1. A valve assembly for reciprocating compressors having a cylinder, a cylinder head and a valve assembly arranged between the cylinder and cylinder head, the valve assembly comprising:

an exhaust hole plate having an exhaust hole communicating with the cylinder;

a reed valve plate having a reed valve to open or close the exhaust hole of the exhaust hole plate, the reed valve being integrally formed in the reed valve plate by cutting a predetermined portion of the reed valve plate, with a junction end and a free end formed at first and second ends of the reed valve, respectively;

a stopper plate having a stopper to limit an opening ratio of the reed valve within a predetermined range, the stopper being integrally formed in the stopper plate by cutting a predetermined portion of the stopper plate, with a junction end and a free end formed at first and second ends of the stopper, respectively, the stopper being bent toward the cylinder head at a predetermined angle of inclination relative to the stopper plate, with an elastic support part provided at the free end of the stopper so as to be elastically supported by a pressure unit of the cylinder head and provide an elastic force to the stopper; and

the pressure unit provided on a surface of the cylinder head so as to support the stopper and allow the stopper to pre-pressurize the reed valve.

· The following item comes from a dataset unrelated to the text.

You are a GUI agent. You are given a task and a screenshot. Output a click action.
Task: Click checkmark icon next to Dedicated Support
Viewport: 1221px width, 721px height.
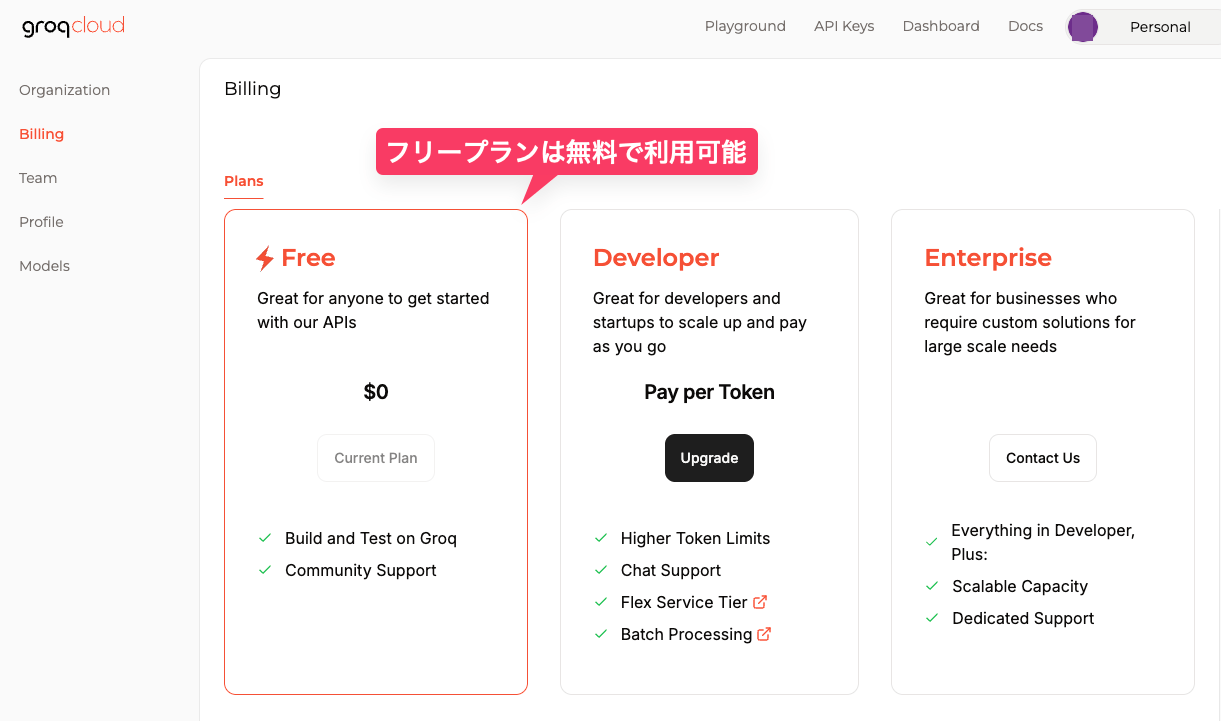(x=932, y=618)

2. The valve assembly according to claim 1, wherein the elastic support part is provided by bending the free end of the stopper toward the cylinder head at a predetermined angle of inclination.

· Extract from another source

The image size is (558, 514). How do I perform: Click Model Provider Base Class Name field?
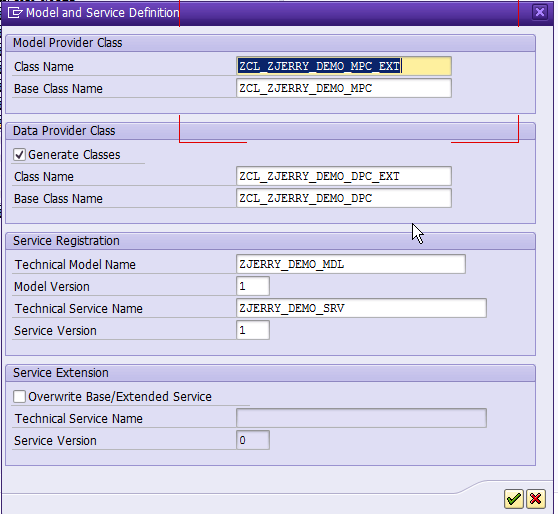(344, 88)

3. The valve assembly according to claim 2, wherein the pressure unit comprises:

a first pressure projection projected from the cylinder head at a position corresponding to the junction end of the stopper, thus compressing the junction end of the stopper;

a second pressure projection projected from the cylinder head at a position corresponding to the elastic support part of the stopper, thus compressing the elastic support part of the stopper; and

a third pressure projection projected from the cylinder head at a position corresponding to an intermediate point of the stopper between the junction end and the free end of the stopper, thus compressing the intermediate point of the stopper.

4. The valve assembly according to claim 3, wherein the second pressure projection is slightly longer than the first pressure projection, and the third pressure projection is slightly shorter than the first pressure projection, so that the first, second and third pressure projections support the stopper while bending the stopper into a bow shape at a position between the cylinder head and the exhaust hole plate, and the free end of the reed valve is pre-pressurized by the elastic support part of the stopper which is compressed by the second pressure projection.

5. The valve assembly according to claim 4, wherein the third pressure projection is eccentrically positioned between the first and second pressure projections, and the exhaust hole is formed on the exhaust hole plate at a position corresponding to the third pressure projection.

6. The valve assembly according to claim 5, wherein the third pressure projection is positioned to be eccentric toward the second pressure projection.

7. The valve assembly according to claim 6, further comprising:

a depression formed on a surface of the exhaust hole plate at a position around the exhaust hole, so that the reed valve closes the exhaust hole while a part of the reed valve comes into contact with areas of the exhaust hole plate around the exhaust hole and the depression.